If both A and B belong to the same Application, try removing
android:launchMode="singleTask"
from your Activities and test because I think the default behavior is what you described as expected.
Whenever you press the home button to go back to your home screen the activity stack kills some of the previously launched and running apps.
To verify this fact try to launch an app from the notification panel after going from A to B in your app and come back using the back button ..........you will find your app in the same state as you left it.
When using launch mode as singleTop make sure to call finish() (on current activity say A) when starting the next activity (using startActivity(Intent) method say B). This way the current activity gets destroyed.
A -> B -> Pause the app and click on launcher Icon, Starts A
In oncreate method of A, you need to have a check,
if(!TaskRoot()) {
finish();
return;
}
This way when launching app we are checking for root task and previously root task is B but not A. So this check destroys the activity A and takes us to activity B which is currently top of the stack.
Hope it works for you!.
This is how I finally solved this weird behavior.

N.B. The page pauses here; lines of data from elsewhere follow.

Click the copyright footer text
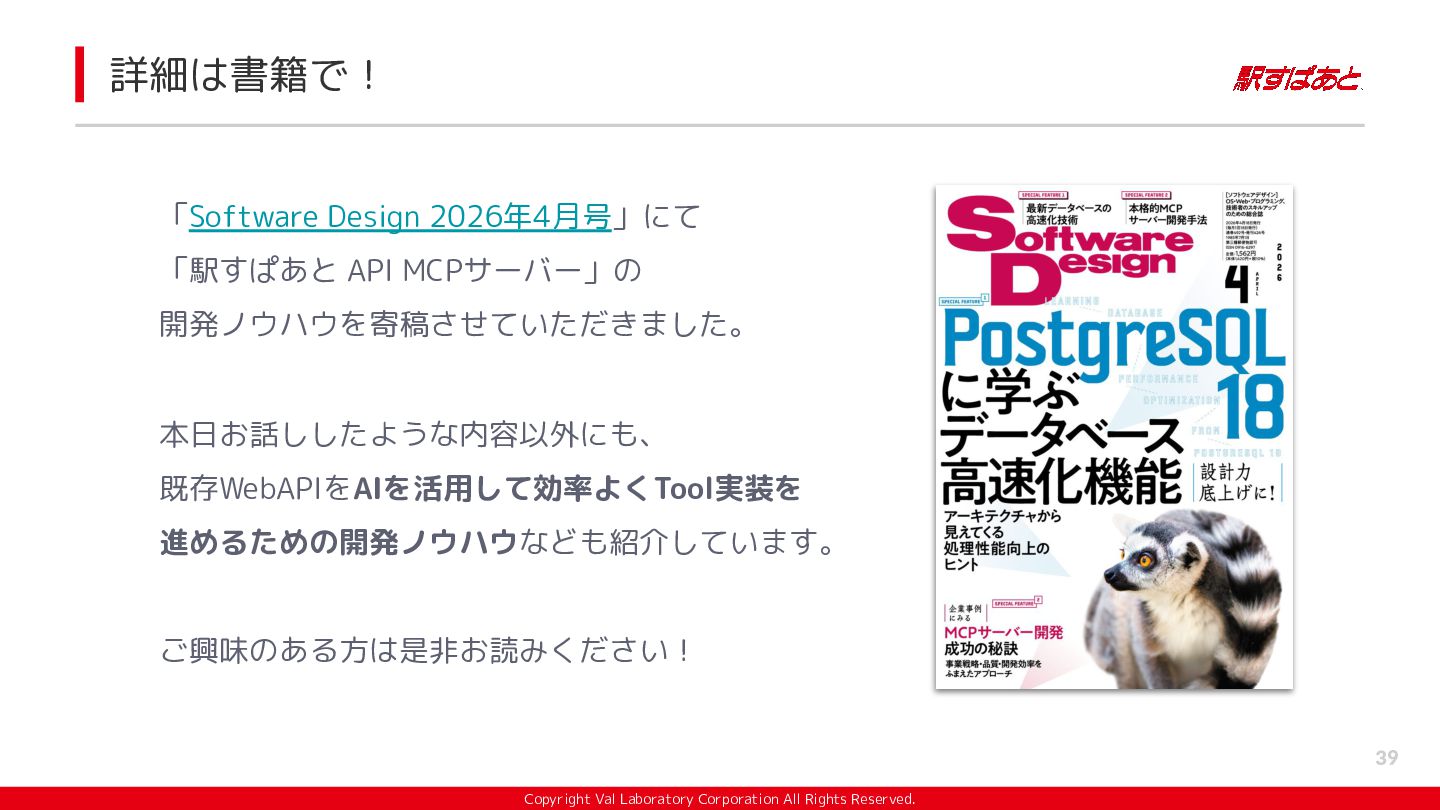Screen dimensions: 1440x810 click(720, 799)
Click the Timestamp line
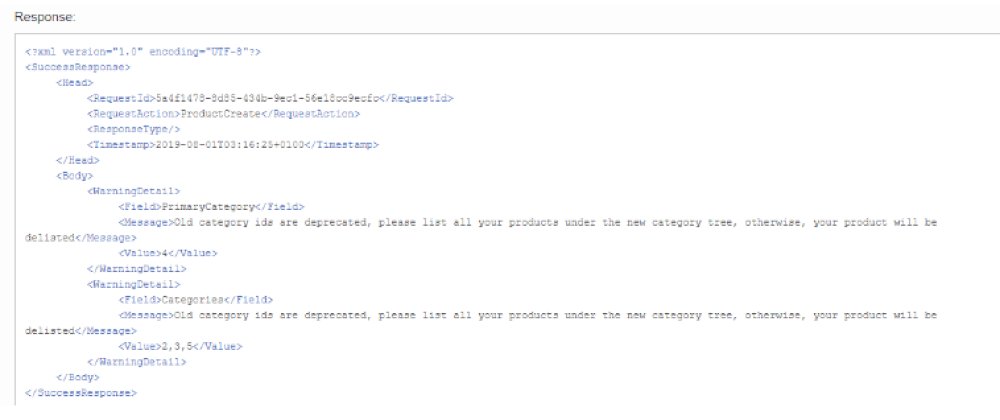This screenshot has width=1000, height=420. coord(233,145)
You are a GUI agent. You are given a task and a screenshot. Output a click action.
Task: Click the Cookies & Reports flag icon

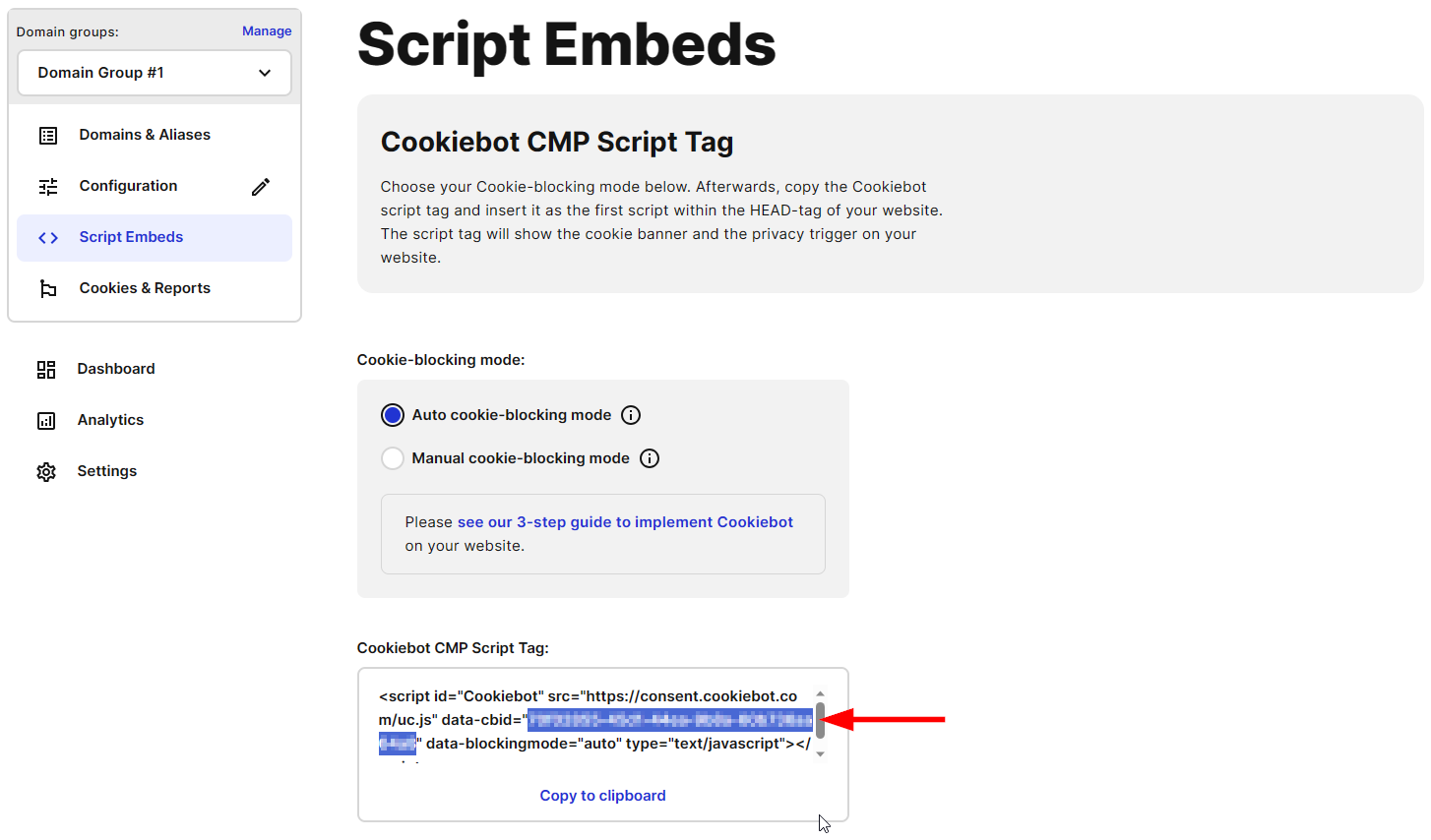click(x=48, y=289)
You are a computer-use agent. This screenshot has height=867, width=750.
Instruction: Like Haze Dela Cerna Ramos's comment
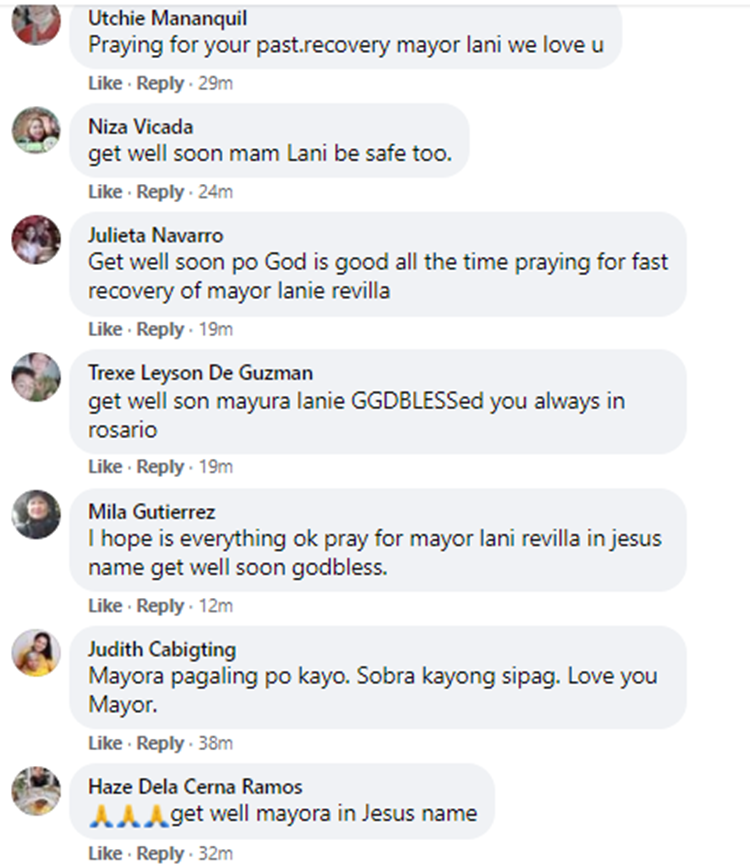[105, 854]
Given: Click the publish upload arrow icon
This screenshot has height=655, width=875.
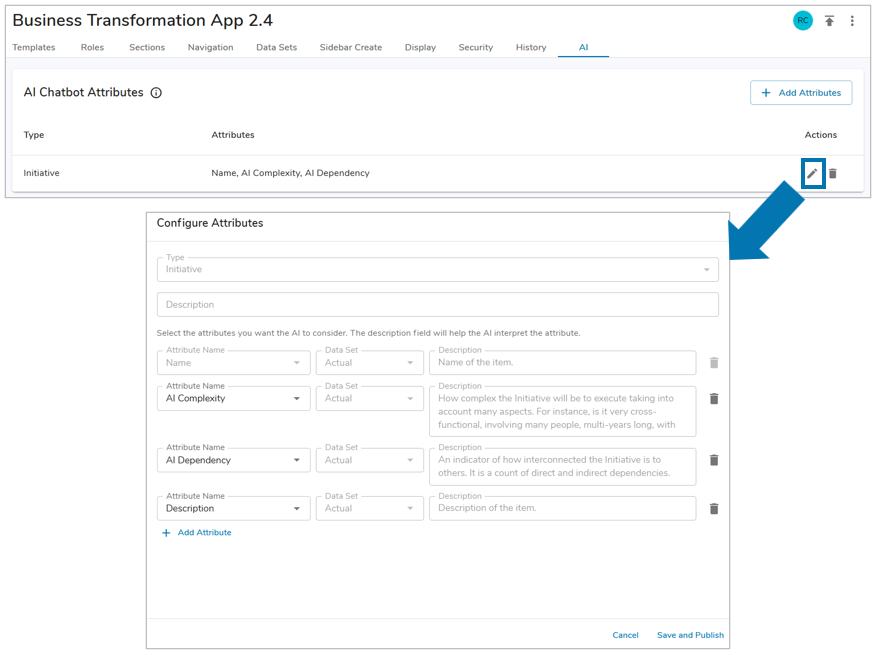Looking at the screenshot, I should click(829, 21).
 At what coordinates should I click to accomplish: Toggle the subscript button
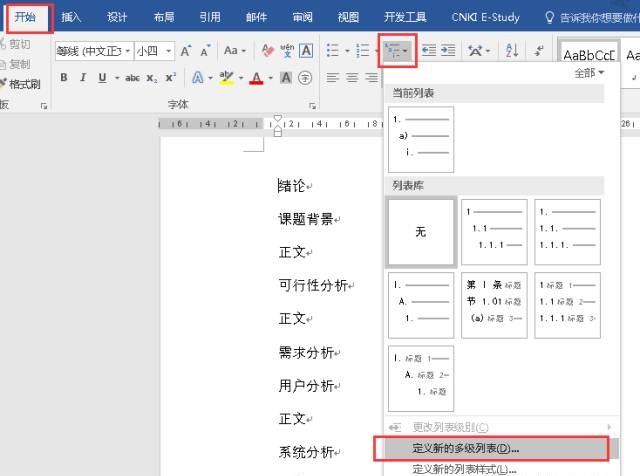click(153, 78)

In AndroidManifest, this is what I added:
Application & Root activity
android:launchMode="singleTop"
android:alwaysRetainTaskState="true"
android:taskAffinity="<name of package>"
Child Activity
android:parentActivityName=".<name of parent activity>"
android:taskAffinity="<name of package>"
Add below in android manifest activity, it will add new task to top of the view destroying earlier tasks.
android:launchMode="singleTop" as below
<activity
android:name=".MainActivity"
android:label="#string/app_name"
android:launchMode="singleTop"
android:theme="#style/AppTheme.NoActionBar">
</activity>
In child activity or in B activity
#Override
public void onBackPressed() {
Intent intent = new Intent(getApplicationContext(), Parent.class);
intent.addFlags(Intent.FLAG_ACTIVITY_CLEAR_TOP|Intent.FLAG_ACTIVITY_SINGLE_TOP);
startActivity(intent);
finish();
}
<activity android:name=".MainActivity"
android:launchMode="singleTop">
<intent-filter>
<action android:name="android.intent.action.MAIN" />
<category android:name="android.intent.category.LAUNCHER" />
</intent-filter>
</activity>
//Try to use launchMode="singleTop" in your main activity to maintain single instance of your application. Go to manifest and change.